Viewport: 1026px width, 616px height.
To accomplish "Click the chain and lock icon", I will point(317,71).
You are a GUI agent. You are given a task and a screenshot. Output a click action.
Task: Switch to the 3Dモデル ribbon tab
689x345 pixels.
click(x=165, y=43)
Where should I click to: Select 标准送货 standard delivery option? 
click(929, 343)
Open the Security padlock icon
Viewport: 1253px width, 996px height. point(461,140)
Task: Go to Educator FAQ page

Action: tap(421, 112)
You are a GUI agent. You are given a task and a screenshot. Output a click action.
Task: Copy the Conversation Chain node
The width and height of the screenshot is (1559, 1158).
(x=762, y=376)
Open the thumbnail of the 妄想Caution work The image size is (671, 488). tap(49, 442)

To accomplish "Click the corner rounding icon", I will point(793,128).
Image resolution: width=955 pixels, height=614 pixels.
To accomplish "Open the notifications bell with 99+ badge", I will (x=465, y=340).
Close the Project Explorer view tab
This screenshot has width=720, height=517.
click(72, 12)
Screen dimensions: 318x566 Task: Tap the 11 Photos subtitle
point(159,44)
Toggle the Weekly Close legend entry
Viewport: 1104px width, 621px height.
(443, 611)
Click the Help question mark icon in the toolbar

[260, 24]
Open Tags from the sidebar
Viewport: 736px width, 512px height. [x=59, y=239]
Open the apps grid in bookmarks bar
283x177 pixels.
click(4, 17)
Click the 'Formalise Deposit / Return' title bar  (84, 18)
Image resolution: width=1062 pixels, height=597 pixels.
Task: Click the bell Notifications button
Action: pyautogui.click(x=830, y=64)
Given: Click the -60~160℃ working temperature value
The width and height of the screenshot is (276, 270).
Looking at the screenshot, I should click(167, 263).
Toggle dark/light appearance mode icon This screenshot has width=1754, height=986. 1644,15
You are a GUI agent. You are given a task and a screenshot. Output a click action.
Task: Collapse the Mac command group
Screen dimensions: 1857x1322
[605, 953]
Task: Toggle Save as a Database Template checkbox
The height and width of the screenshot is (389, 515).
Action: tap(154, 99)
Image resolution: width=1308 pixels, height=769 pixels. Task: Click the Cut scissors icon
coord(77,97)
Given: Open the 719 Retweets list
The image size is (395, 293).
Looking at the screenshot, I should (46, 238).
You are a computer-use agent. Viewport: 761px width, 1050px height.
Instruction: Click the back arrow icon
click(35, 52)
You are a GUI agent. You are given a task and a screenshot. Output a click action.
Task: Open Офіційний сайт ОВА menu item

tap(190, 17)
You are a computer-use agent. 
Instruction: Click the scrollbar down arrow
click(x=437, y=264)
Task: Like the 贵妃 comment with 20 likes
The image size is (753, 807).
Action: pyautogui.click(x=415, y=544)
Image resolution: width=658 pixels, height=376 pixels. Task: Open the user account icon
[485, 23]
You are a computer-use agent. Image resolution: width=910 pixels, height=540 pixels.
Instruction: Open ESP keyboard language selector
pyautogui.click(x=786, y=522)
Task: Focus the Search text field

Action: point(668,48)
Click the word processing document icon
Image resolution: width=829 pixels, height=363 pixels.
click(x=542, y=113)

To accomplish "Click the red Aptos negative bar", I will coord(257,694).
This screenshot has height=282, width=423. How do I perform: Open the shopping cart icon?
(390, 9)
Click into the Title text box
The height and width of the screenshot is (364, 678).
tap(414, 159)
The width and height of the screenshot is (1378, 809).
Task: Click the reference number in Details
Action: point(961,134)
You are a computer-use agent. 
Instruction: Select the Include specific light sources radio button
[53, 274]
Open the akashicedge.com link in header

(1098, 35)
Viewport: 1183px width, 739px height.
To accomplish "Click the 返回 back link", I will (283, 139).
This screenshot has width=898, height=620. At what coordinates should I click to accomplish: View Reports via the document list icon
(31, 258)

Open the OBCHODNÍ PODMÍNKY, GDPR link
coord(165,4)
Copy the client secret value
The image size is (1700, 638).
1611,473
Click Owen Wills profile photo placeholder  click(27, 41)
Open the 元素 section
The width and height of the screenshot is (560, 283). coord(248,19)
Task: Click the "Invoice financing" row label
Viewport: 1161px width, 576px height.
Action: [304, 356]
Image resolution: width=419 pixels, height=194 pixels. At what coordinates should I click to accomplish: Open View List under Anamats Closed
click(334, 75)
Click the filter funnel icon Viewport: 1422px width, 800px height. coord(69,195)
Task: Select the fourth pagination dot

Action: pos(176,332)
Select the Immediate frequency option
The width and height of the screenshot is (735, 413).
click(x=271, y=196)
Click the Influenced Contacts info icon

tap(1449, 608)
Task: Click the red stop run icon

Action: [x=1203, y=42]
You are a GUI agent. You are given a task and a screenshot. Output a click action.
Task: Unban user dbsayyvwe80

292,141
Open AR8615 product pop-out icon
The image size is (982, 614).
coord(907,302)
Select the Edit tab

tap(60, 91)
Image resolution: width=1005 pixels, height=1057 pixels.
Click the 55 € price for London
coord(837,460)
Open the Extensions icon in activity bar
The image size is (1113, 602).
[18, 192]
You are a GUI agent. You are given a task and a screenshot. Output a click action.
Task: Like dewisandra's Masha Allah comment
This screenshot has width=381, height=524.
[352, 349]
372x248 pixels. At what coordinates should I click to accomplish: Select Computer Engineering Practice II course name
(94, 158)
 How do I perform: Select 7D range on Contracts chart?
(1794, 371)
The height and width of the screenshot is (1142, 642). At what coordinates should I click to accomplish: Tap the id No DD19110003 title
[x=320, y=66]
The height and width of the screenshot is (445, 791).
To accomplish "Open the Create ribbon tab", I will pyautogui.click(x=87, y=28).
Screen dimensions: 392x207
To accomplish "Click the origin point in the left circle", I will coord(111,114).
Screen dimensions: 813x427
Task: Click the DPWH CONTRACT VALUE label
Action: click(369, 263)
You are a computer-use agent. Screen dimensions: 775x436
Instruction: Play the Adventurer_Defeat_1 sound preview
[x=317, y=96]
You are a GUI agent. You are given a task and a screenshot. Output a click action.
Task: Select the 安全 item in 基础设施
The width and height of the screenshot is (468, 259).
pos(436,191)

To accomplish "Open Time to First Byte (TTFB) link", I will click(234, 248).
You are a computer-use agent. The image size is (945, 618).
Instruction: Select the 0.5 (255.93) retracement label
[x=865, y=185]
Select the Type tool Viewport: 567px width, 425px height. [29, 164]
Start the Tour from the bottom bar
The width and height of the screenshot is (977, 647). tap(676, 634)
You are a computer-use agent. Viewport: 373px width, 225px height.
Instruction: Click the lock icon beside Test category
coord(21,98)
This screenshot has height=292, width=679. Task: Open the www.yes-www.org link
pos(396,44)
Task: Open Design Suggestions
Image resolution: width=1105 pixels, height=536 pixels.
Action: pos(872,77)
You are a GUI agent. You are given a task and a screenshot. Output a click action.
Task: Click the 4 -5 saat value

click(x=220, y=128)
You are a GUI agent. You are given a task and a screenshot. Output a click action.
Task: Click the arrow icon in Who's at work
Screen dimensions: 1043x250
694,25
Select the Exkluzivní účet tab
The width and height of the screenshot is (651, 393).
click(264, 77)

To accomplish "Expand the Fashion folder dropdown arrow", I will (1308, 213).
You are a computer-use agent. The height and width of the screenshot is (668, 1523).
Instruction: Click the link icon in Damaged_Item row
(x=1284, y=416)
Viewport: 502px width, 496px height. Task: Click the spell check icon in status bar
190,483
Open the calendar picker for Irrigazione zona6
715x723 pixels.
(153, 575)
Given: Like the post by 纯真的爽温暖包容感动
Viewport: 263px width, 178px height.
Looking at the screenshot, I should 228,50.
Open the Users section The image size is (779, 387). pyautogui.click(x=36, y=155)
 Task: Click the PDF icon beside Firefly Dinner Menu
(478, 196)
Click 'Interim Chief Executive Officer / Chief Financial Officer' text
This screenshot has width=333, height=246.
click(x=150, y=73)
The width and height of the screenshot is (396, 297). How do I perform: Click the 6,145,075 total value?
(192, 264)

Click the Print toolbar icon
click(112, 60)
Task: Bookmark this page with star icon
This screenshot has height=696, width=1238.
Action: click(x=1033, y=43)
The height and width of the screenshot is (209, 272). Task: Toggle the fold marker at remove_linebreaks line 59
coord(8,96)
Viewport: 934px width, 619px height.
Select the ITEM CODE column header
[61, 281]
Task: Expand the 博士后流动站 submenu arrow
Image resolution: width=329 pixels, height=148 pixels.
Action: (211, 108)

------------------------------------------------

* _DESCRIPTION OF THE TASK_:
Please write out again the records from the start through the line containing "click(x=165, y=43)", requests included, adding -63 to every coordinate in the answers.

* _CORRECT OUTPUT_:
Viewport: 1026px width, 616px height.
To accomplish "Click the chain and lock icon", I will point(254,8).
You are a GUI agent. You are given a task and a screenshot. Output a click action.
Task: Switch to the 3Dモデル ribbon tab
689x345 pixels.
click(x=102, y=-20)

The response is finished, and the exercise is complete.